PROMPT
Set the records down again in full, exactly as they are, apart from the images.
BEGIN INPUT FOR THIS TASK
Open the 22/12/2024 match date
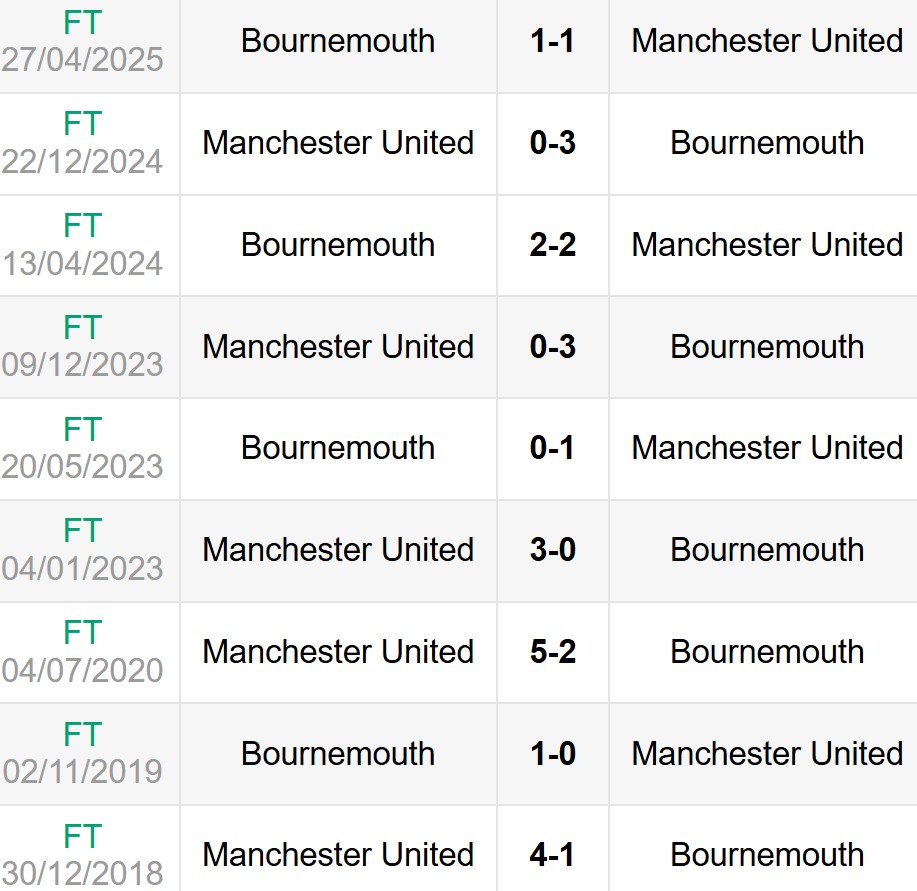The width and height of the screenshot is (917, 891). click(82, 162)
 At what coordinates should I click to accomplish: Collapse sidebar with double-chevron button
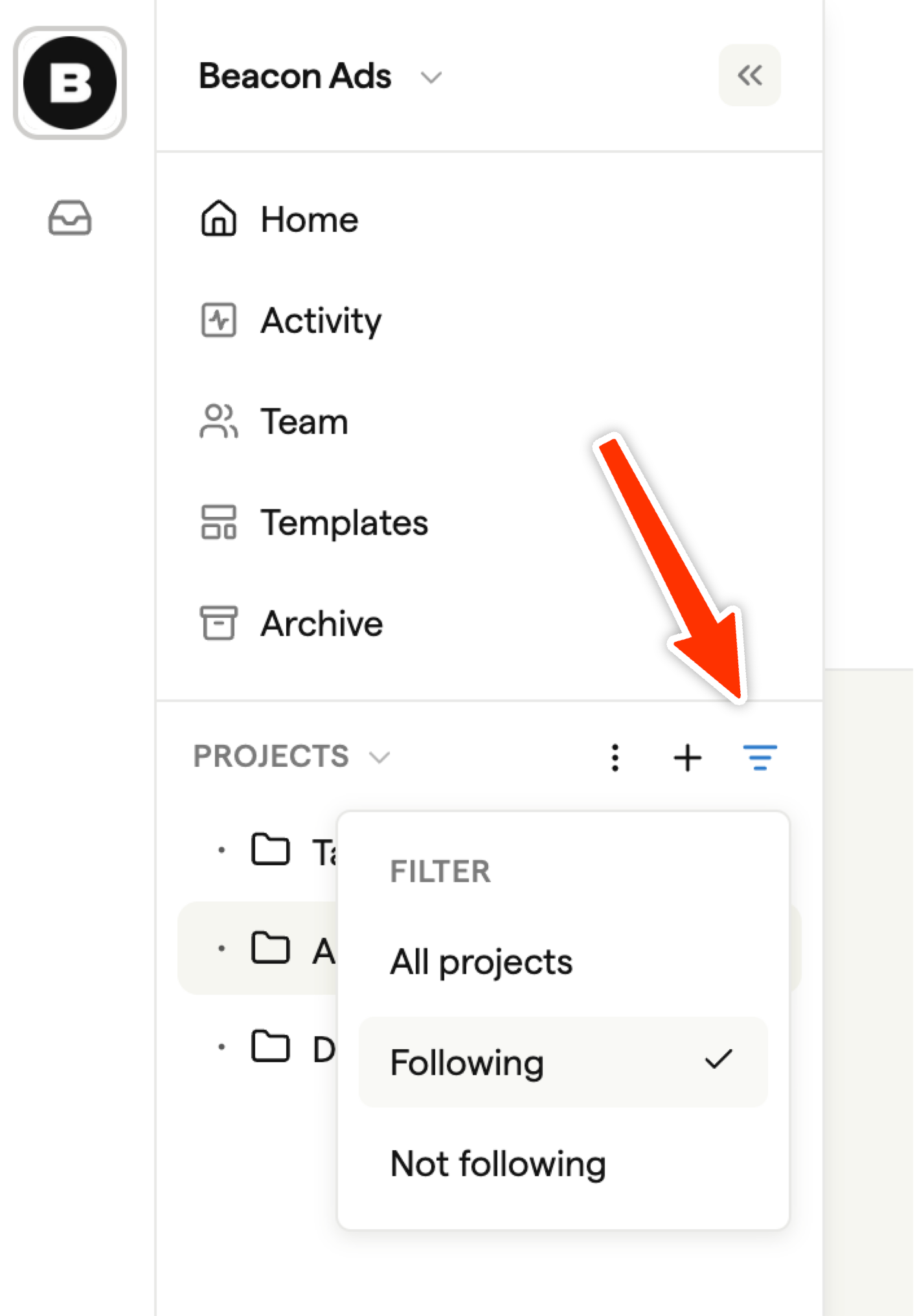(x=749, y=76)
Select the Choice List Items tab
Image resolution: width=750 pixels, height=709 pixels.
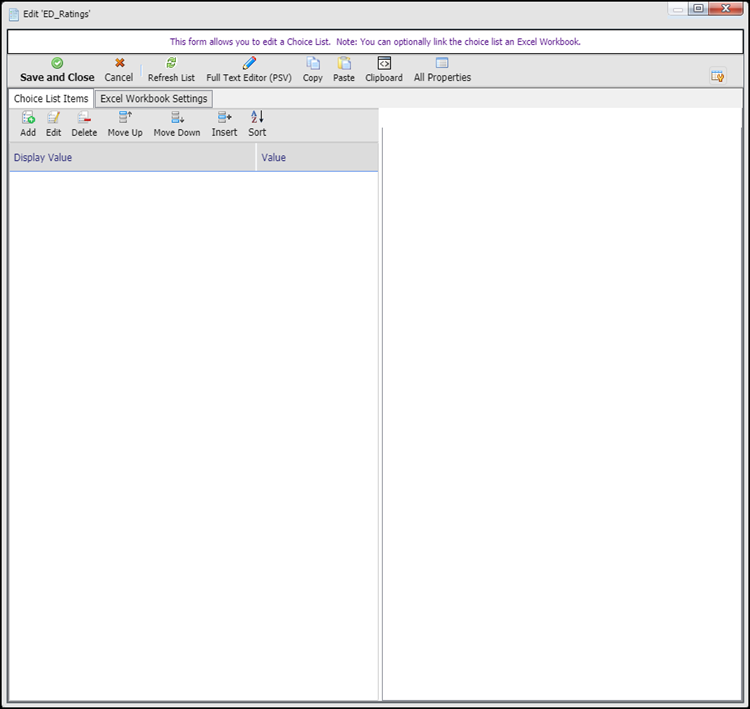pyautogui.click(x=51, y=99)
END INPUT FOR THIS TASK
ANSWER SPACE
Open the 22/12/2024 match date
The width and height of the screenshot is (917, 891). click(82, 162)
 At what coordinates should I click to accomplish: Collapse sidebar with double-chevron button
(x=749, y=76)
Select the Choice List Items tab
Image resolution: width=750 pixels, height=709 pixels.
pyautogui.click(x=51, y=99)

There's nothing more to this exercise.